**PROVIDED RECORDS:**
⁂
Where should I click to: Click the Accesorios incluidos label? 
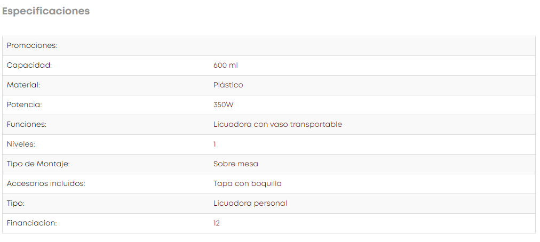(x=46, y=184)
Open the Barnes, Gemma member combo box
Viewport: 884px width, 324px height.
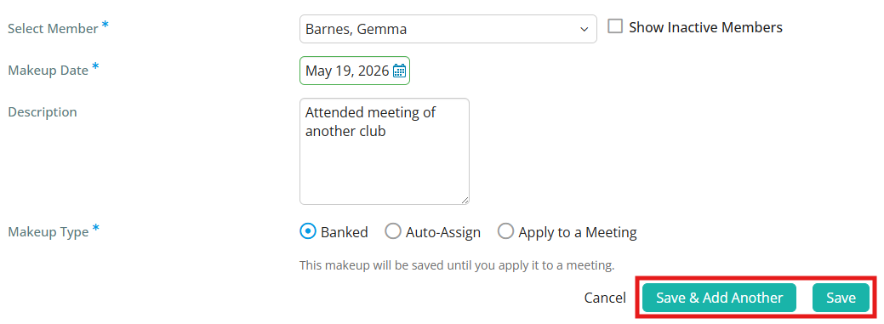[448, 29]
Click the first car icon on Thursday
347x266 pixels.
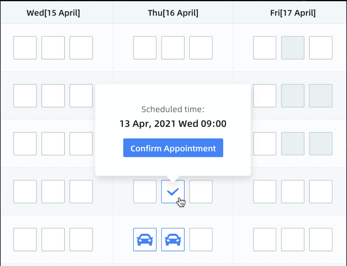pos(145,240)
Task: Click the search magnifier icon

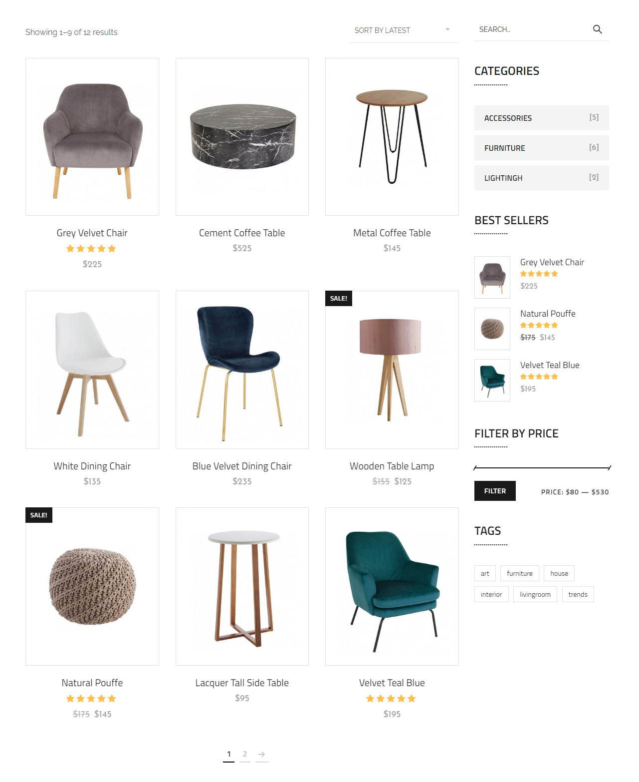Action: (597, 29)
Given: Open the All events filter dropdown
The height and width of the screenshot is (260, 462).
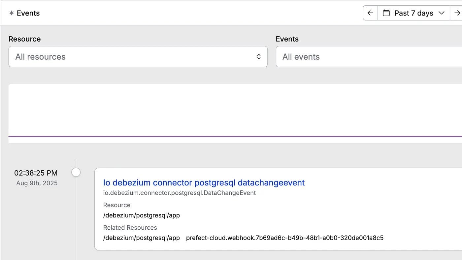Looking at the screenshot, I should 368,57.
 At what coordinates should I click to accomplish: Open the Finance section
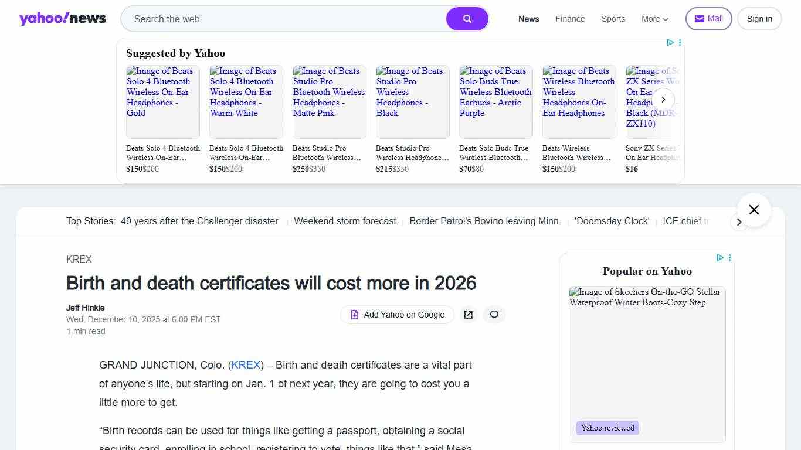click(569, 19)
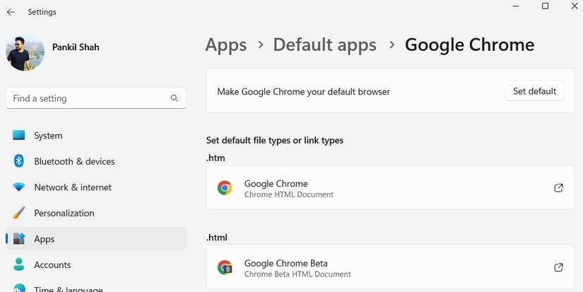Open Time & language settings
Screen dimensions: 583x292
pos(68,288)
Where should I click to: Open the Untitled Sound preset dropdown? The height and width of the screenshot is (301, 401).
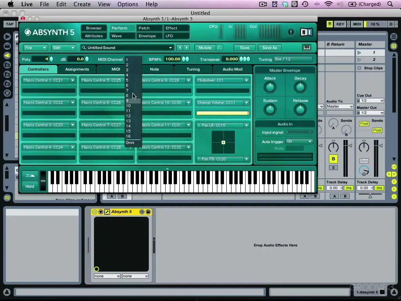click(127, 47)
⁂
**EXERCISE DIRECTIONS:** Set down the entries again without change. Leave the pictures out.

**SOLVED PROBLEM:**
Where should I click to: Click the Accesorios incluidos label? 
(x=46, y=184)
Open the Barnes, Gemma member combo box
Viewport: 884px width, 324px height.
[448, 29]
Click the first car icon on Thursday
347x266 pixels.
pos(145,240)
Task: Click the search magnifier icon

Action: (597, 29)
Given: Open the All events filter dropdown
The height and width of the screenshot is (260, 462).
Looking at the screenshot, I should 368,57.
 At what coordinates should I click to accomplish: Open the Finance section
click(569, 19)
Open Time & language settings
Screen dimensions: 583x292
pos(68,288)
Where should I click to: Open the Untitled Sound preset dropdown? The height and width of the screenshot is (301, 401).
click(127, 47)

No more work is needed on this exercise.